■ EXERCISE REQUIREMENTS: Swap "click action" for "tap action" in the part that opens with the line containing "You are a GUI" and closes with the line containing "The height and width of the screenshot is (311, 587).". Give only those lines, otherwise unchanged and without the pictures.
- - - -
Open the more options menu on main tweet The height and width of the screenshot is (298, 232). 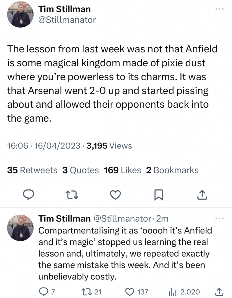tap(219, 9)
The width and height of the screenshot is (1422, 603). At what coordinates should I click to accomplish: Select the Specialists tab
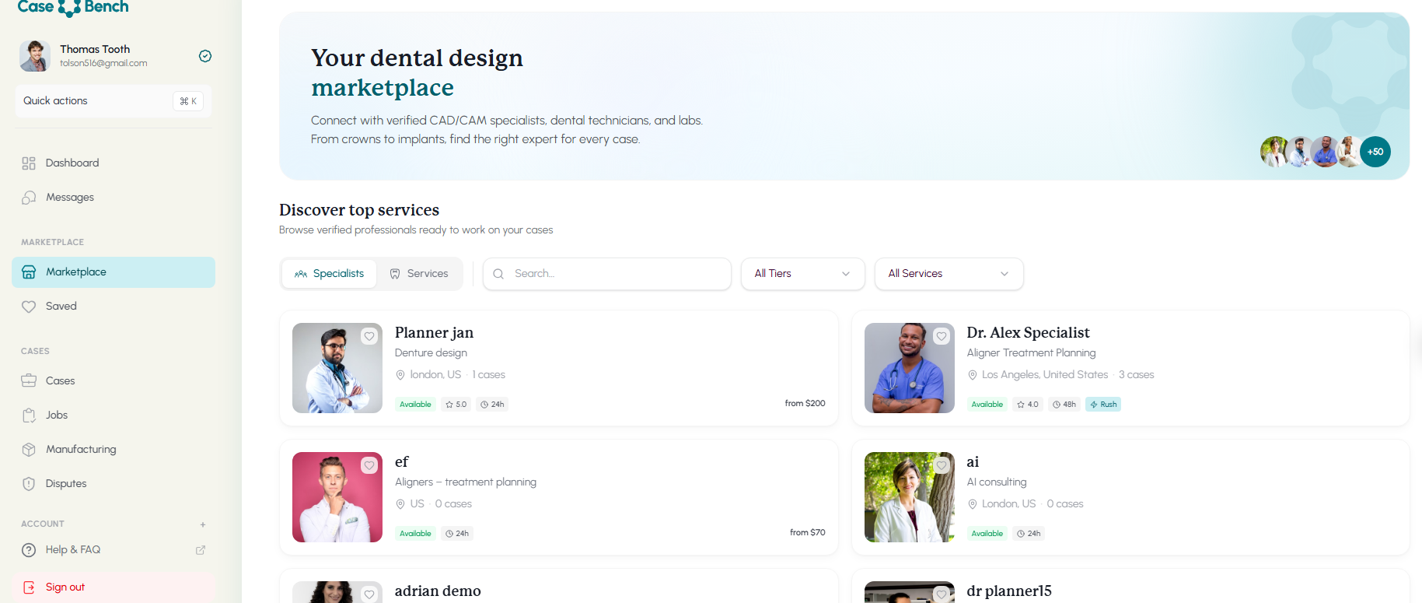click(329, 274)
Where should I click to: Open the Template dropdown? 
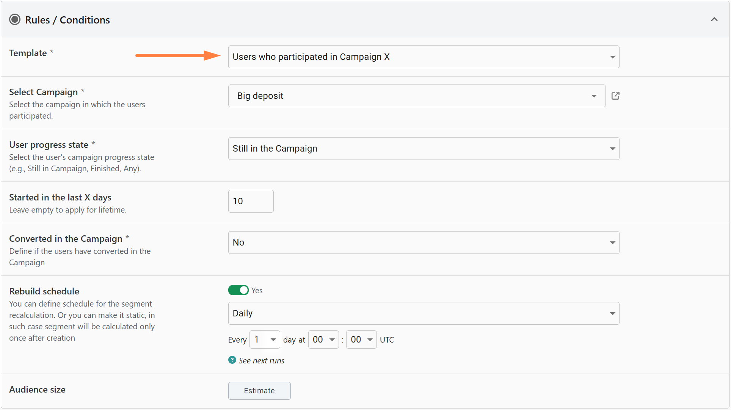click(423, 57)
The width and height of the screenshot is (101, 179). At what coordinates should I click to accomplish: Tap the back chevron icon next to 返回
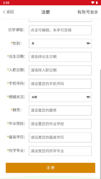(4, 12)
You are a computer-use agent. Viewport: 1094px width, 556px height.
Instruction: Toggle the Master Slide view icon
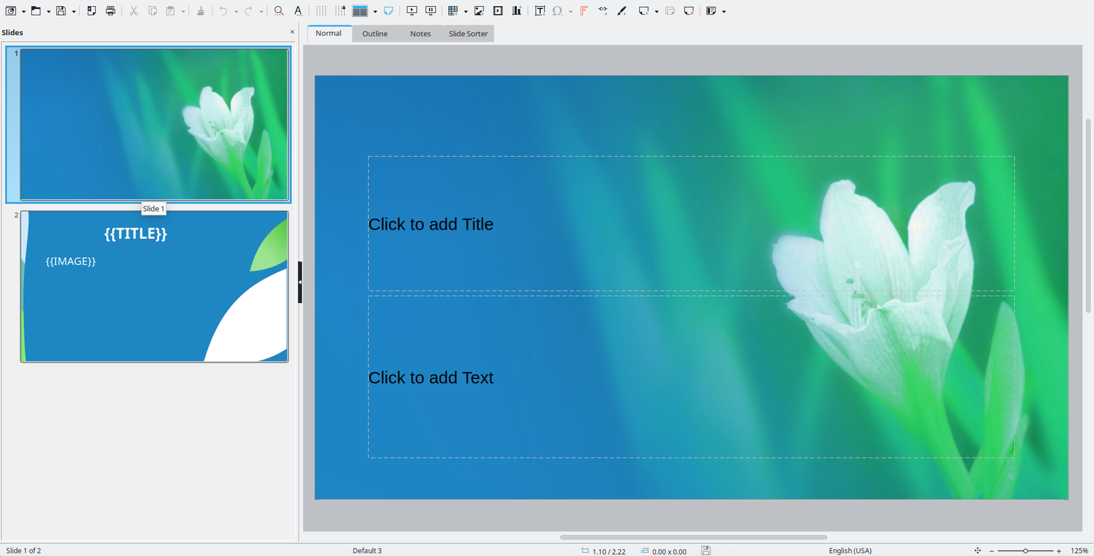388,11
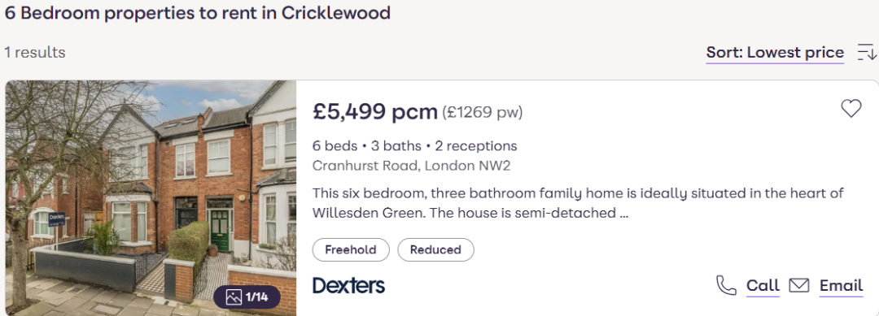This screenshot has width=879, height=316.
Task: Click the 1 results count text
Action: [35, 53]
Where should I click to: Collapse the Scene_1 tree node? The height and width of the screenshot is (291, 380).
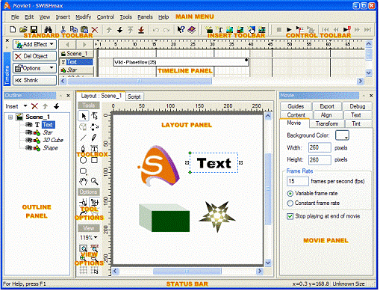10,117
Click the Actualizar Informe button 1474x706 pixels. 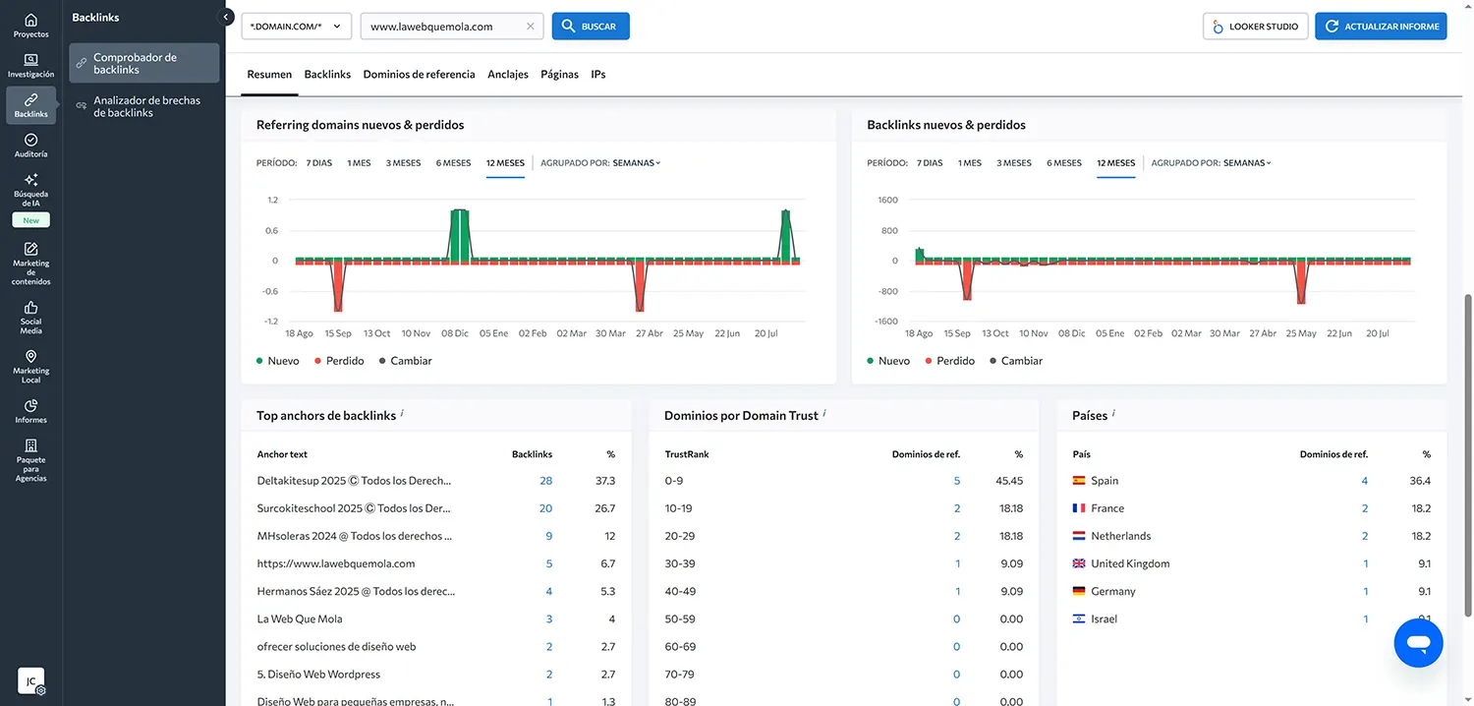pyautogui.click(x=1381, y=27)
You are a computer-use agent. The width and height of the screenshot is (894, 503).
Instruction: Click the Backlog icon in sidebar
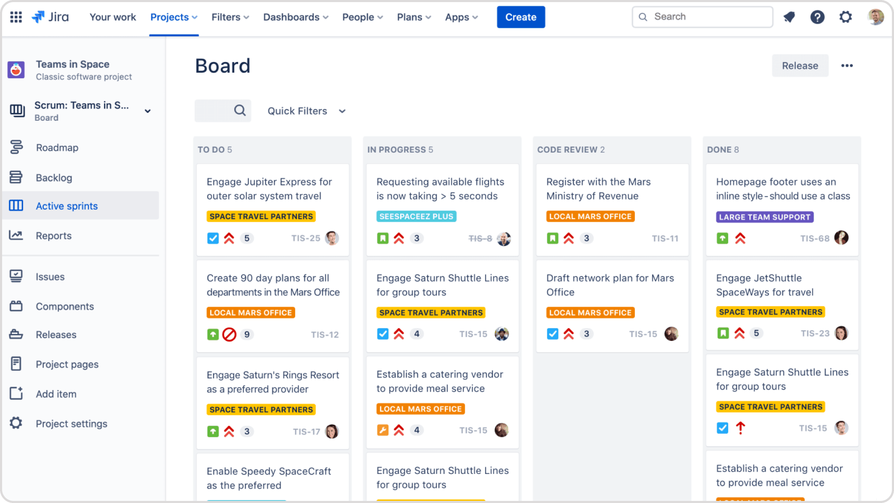(16, 177)
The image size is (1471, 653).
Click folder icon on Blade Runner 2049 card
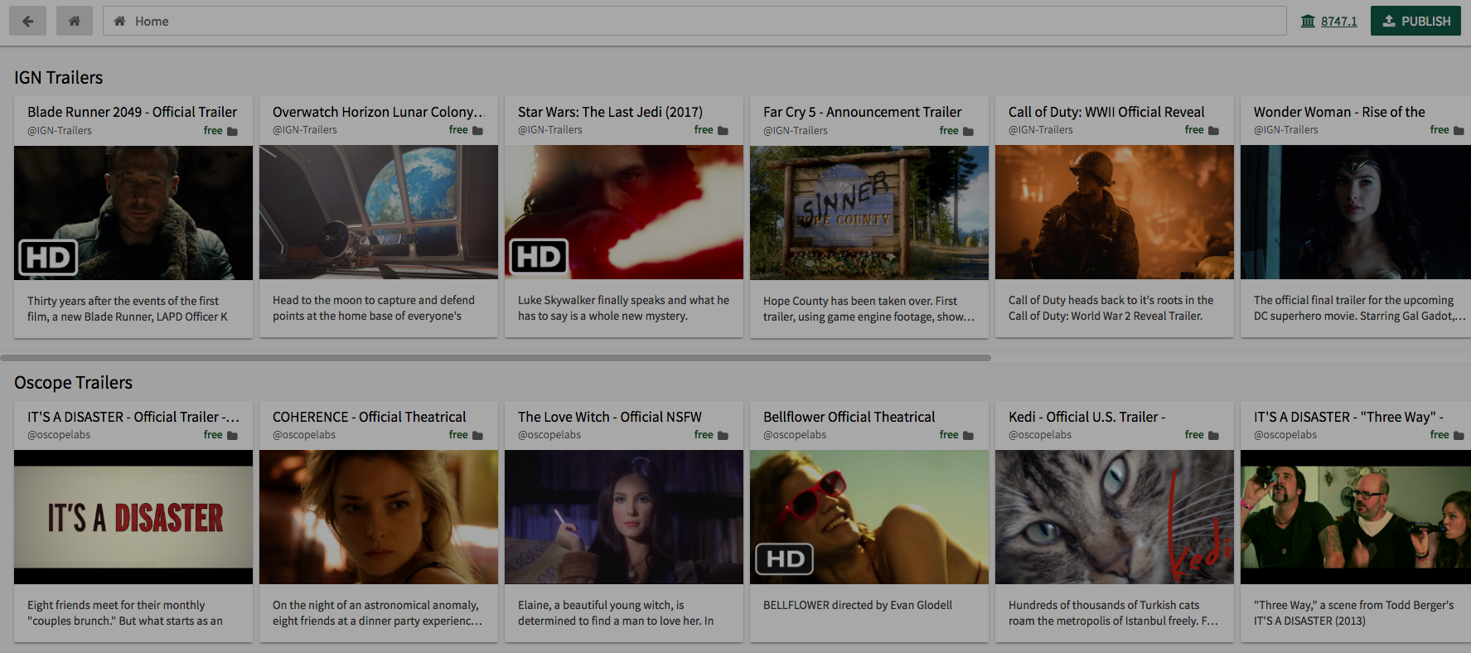click(x=233, y=131)
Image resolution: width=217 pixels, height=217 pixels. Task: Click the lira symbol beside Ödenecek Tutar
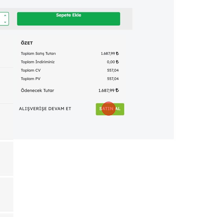117,90
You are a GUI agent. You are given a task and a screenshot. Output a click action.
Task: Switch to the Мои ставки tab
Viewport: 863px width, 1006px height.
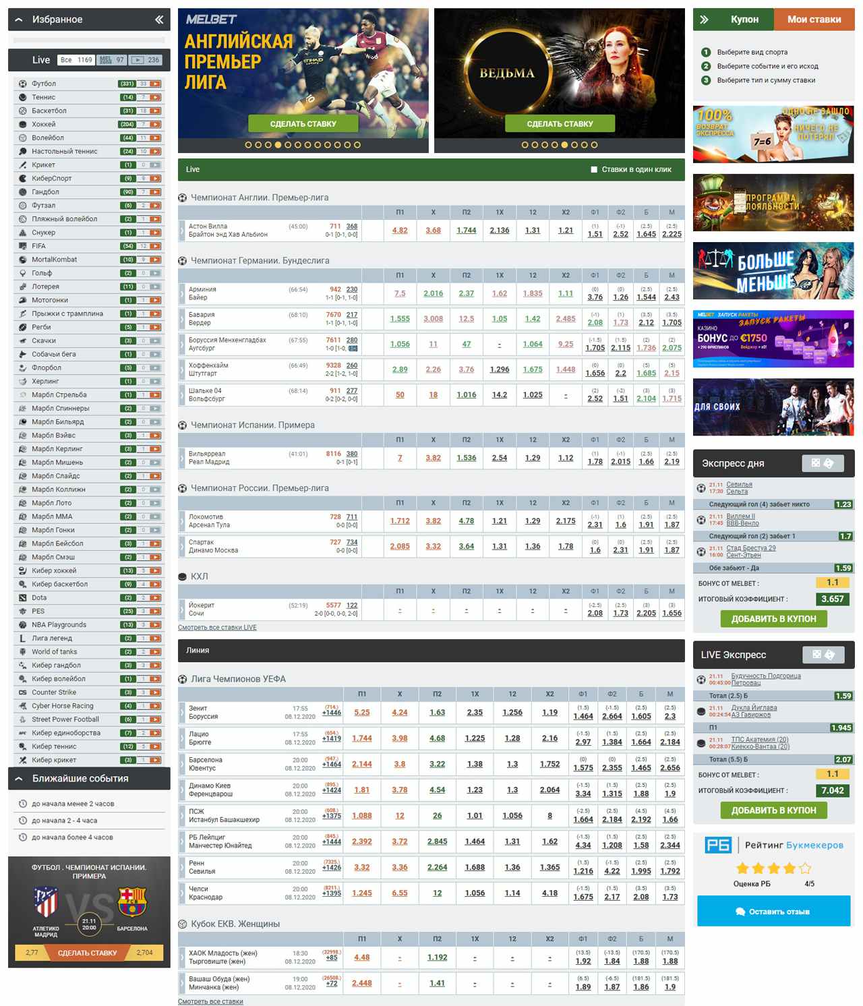pyautogui.click(x=814, y=20)
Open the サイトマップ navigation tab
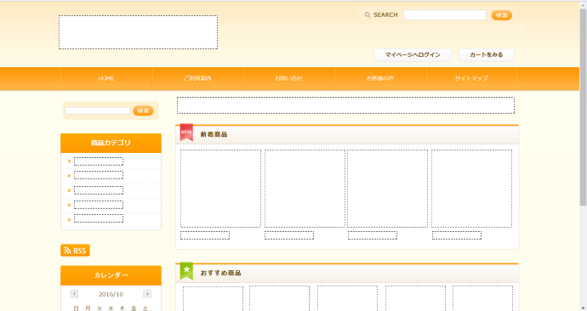The height and width of the screenshot is (311, 587). [471, 78]
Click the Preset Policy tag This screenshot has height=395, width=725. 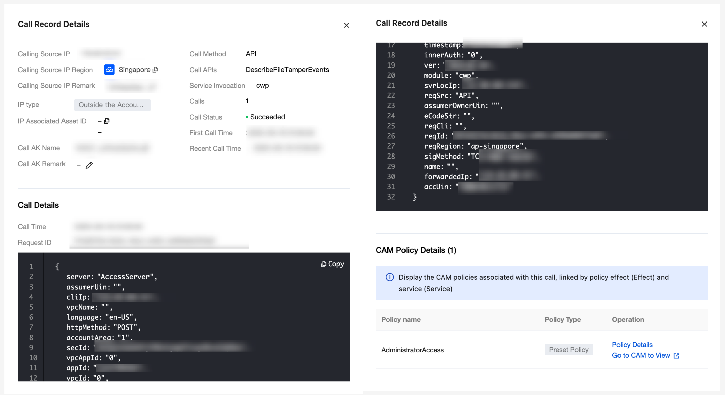(568, 350)
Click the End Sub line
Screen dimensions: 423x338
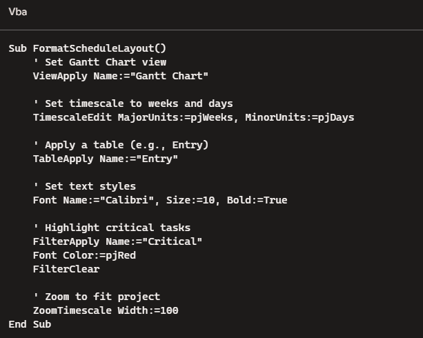[x=30, y=324]
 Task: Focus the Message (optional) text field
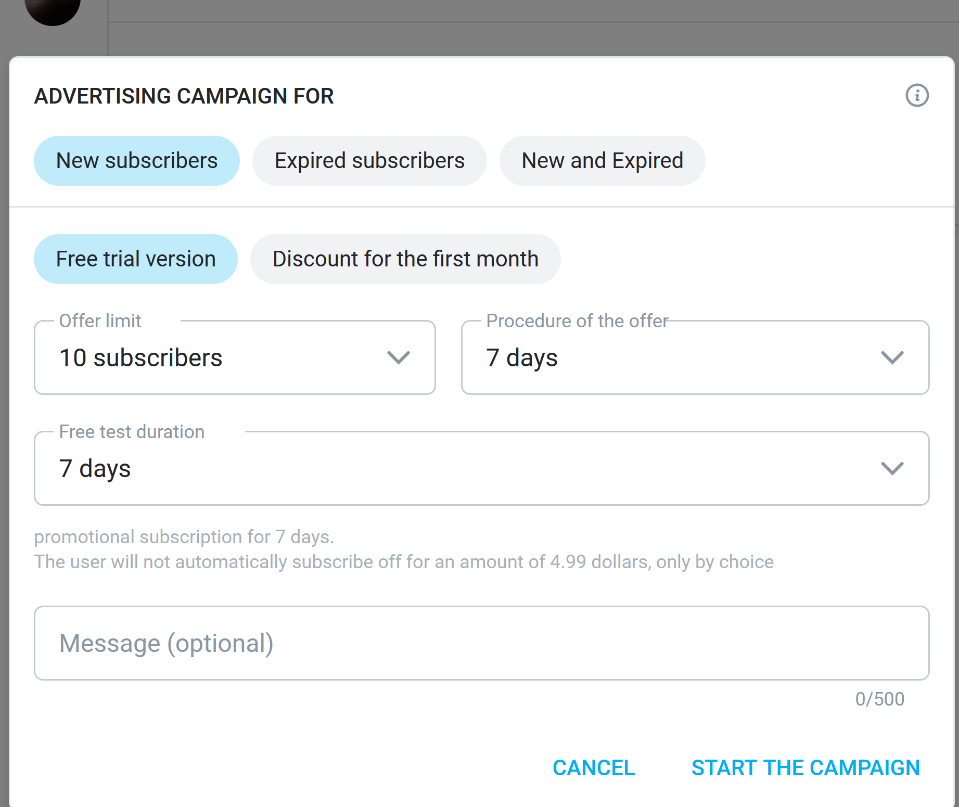point(482,643)
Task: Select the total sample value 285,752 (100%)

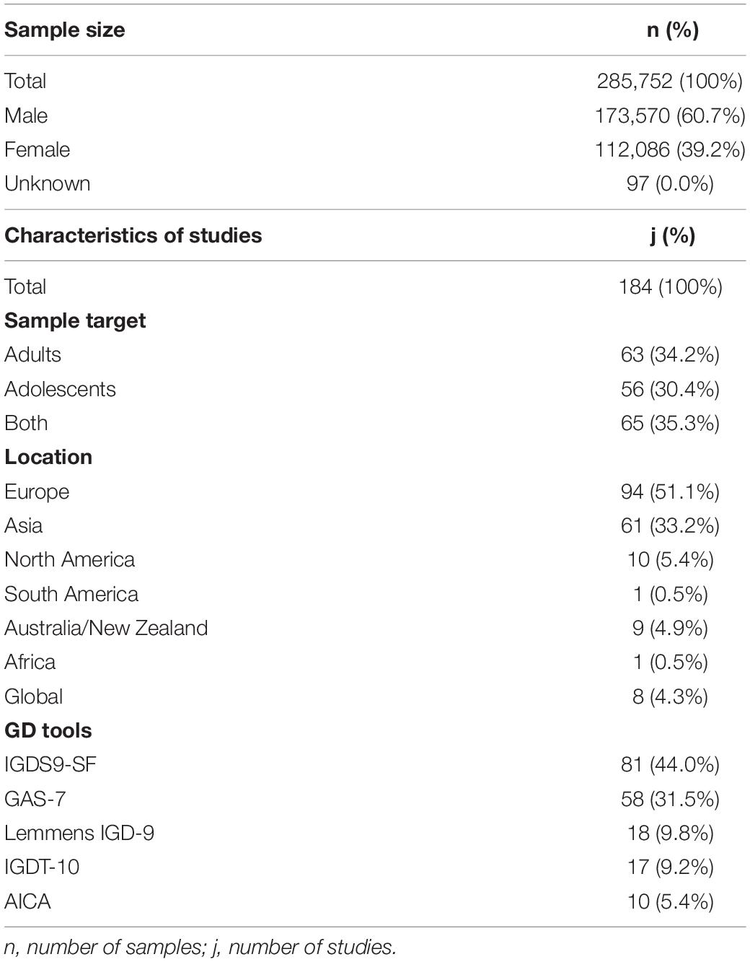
- - - -
■ SOLUTION TO THIS PROBLEM:
You are a GUI agent. You are given a task and a screenshot. Output a tap action.
Task: Switch to the Мои ставки tab
Viewport: 863px width, 1006px height.
pyautogui.click(x=814, y=20)
Open the サイトマップ navigation tab
The height and width of the screenshot is (311, 587). [471, 78]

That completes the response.